Data from the South African National Committee on Confidential Enquiries into Maternal Deaths (NCCEMD) suggest that 44% of maternal deaths could be attributed to HIV and Aids (between 2005 and 2007) and that the mortality rate for HIV-positive women was nearly ten times as high as for HIV-negative women.

But while critically important, the impact of HIV and Aids on maternal deaths should be viewed in a broader context. Similarly, the national and global debate on maternal health needs to move beyond its excessive focus on overall levels of health spending, and consider the range of factors that lead to poor health outcomes for pregnant women and new mothers. New research by Human Rights Watch - conducted in South Africa’s Eastern Cape province - suggests that poor quality and unresponsive care for mothers and health systems devoid of effective accountability to patients or the public are particularly important in shaping (and worsening) maternal-health outcomes.

A pattern of abuse
In the course of our research, women told Human Rights Watch that they were physically and verbally abused, including pinching, slapping and rough handling during labour. They also described treatment delays; nurses who ignored calls for help; and health facilities that failed to deal appropriately with pregnancy or childbirth-related problems. Women were also left unattended for long periods after delivery, discharged too soon or sent home without pain medication or antibiotics, sometimes after Caesarean births, and refused admission, even when they were clearly in labour.

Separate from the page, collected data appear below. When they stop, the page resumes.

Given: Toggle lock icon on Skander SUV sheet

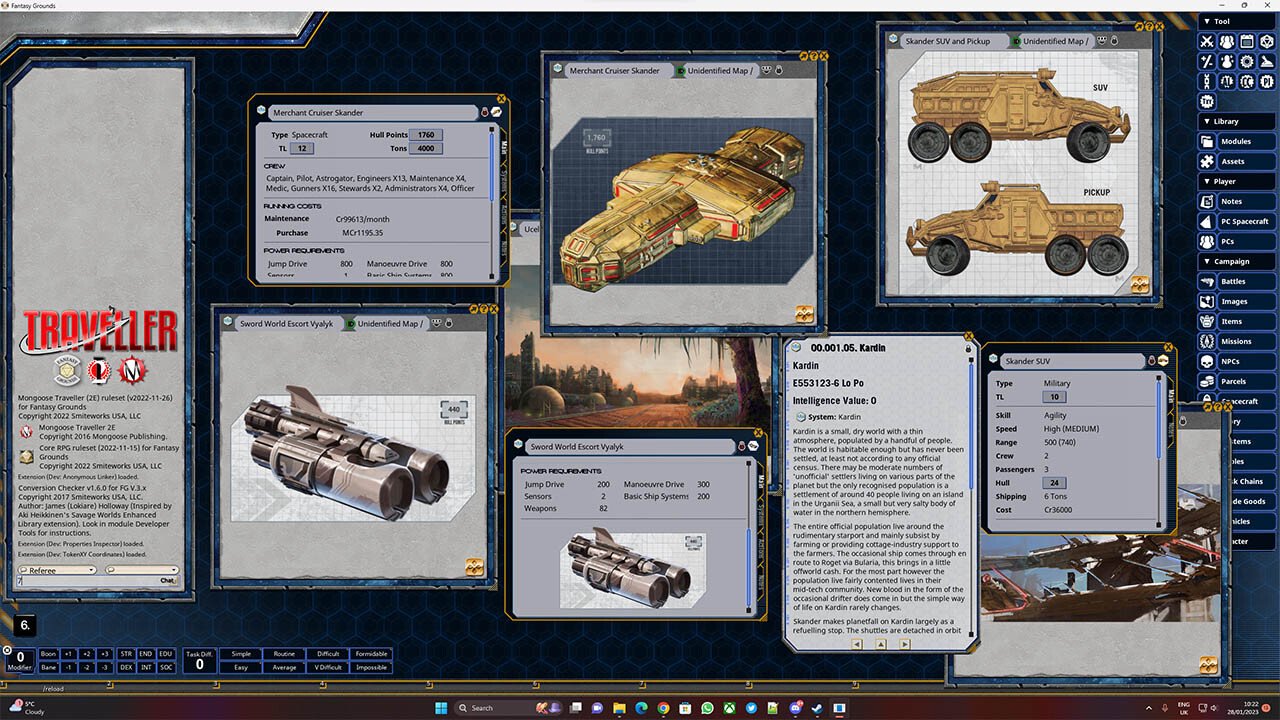Looking at the screenshot, I should [1151, 360].
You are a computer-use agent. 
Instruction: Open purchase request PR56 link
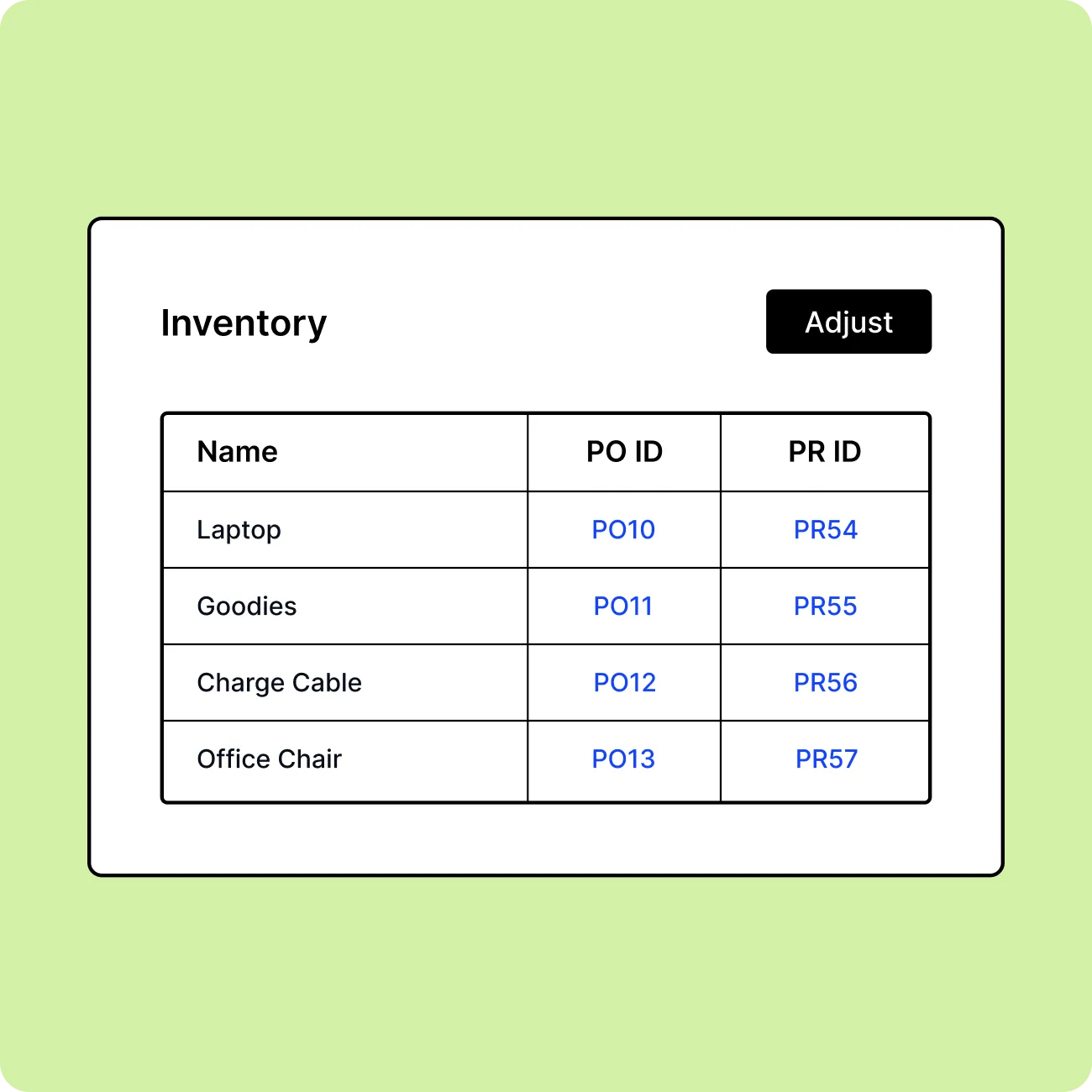826,683
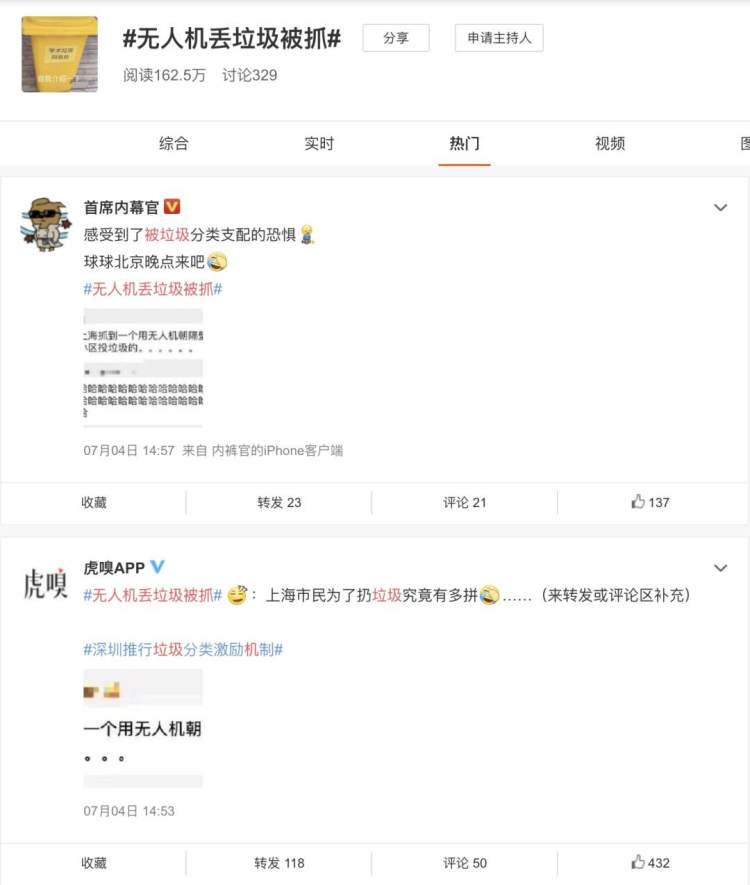Click the 分享 button

click(x=396, y=38)
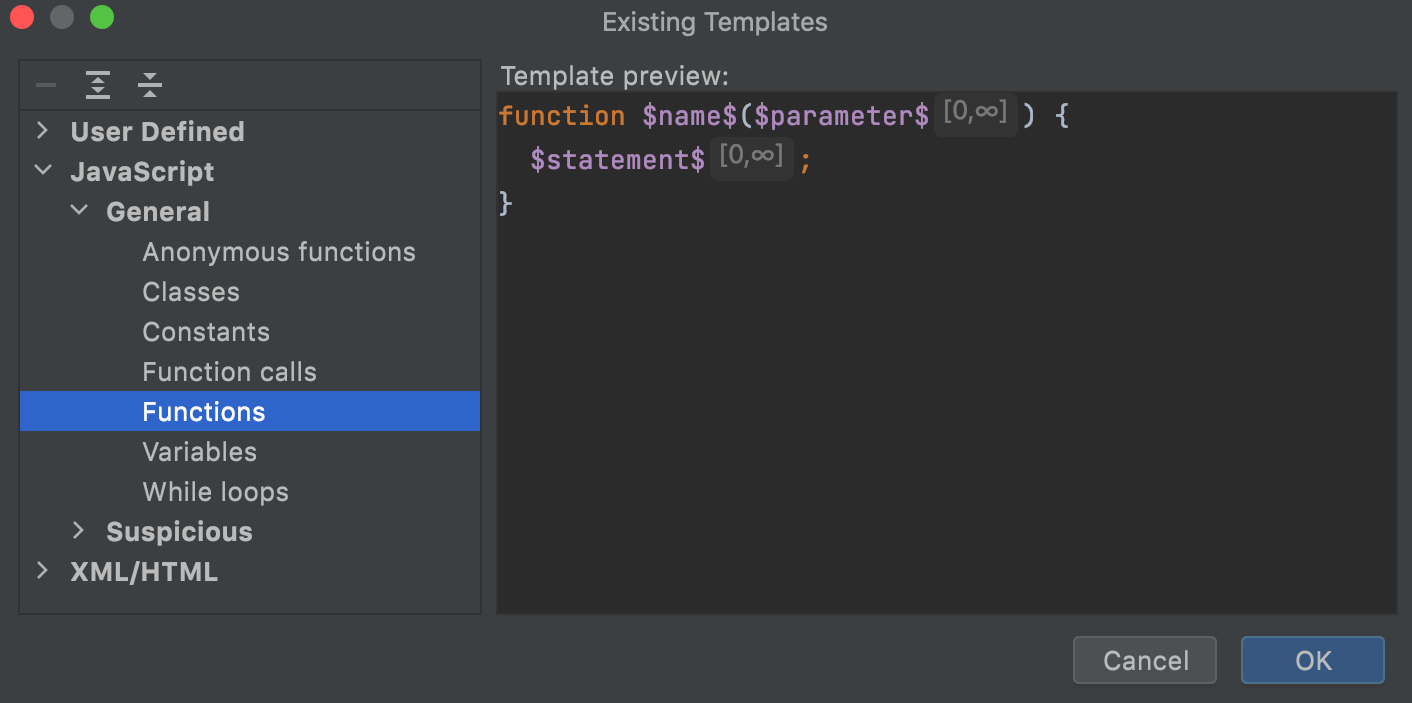This screenshot has height=703, width=1412.
Task: Click the Expand All icon in toolbar
Action: (x=97, y=85)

Women also described widespread verbal abuse. They said that when they sought care for pregnancy, nurses taunted them about enjoying sex or berated them for getting pregnant knowing they were HIV-positive, or told them they did not deserve care because they were migrants. Others said that nurses ridiculed women when they said they were having labour pains or pleaded for assistance. Some also noted that hospital workers demanded bribes or gifts.

These testimonies reveal shocking disrespect and abuse of a large number of very vulnerable women in Eastern Cape. Their stories may also help explain the high and worsening levels of maternal mortality in Eastern Cape and elsewhere in South Africa. Ill-treatment drives women away from seeking care. Abuses also lead to delays in diagnosis and treatment, which feeds through into increased morbidity and mortality rates.

A comprehensive response
It is first and foremost for the elected representatives of the Eastern Cape and for South Africa’s national government to address these abuses. At the policy level, South Africa is now saying many of the right things, including a raft of sexual and reproductive health-related laws and policies and a constitutional guarantee of the right to health. But there is clearly a very large gap between law and stated policy and actual practice, as it is experienced by ordinary South African women.

The challenge for South Africa is to overhaul the current administration of many of its health facilities and to make them much more accountable and responsive to mothers and to other patients. This should include proper complaint systems, so that mothers feel empowered to raise their concerns, and health workers and those who run health facilities can actively solicit information from patients to improve the quality of care.

A far-reaching shift is needed if there is to be a real prospect of South Africa meeting its international commitment to reduce maternal mortality by three-quarters between 1990 (the base year) and 2015 (the target date). There are lessons here for donors too, like the UK’s department for international development (DfID), which plans to spend £33 million ($53 million) over the next five years on reproductive, maternal and newborn health in South Africa.

If this is going to have real and lasting impact, DfID will need to focus more heavily on the quality of maternal health services, the rights and treatment of women during pregnancy and in labour, and the responsiveness and accountability of health systems to women, especially the poorest and most marginalised women. Without this more comprehensive approach, on the part of national governments and international donors, women will continue to die unnecessarily and tragically, not just in South Africa but in many other countries around the world.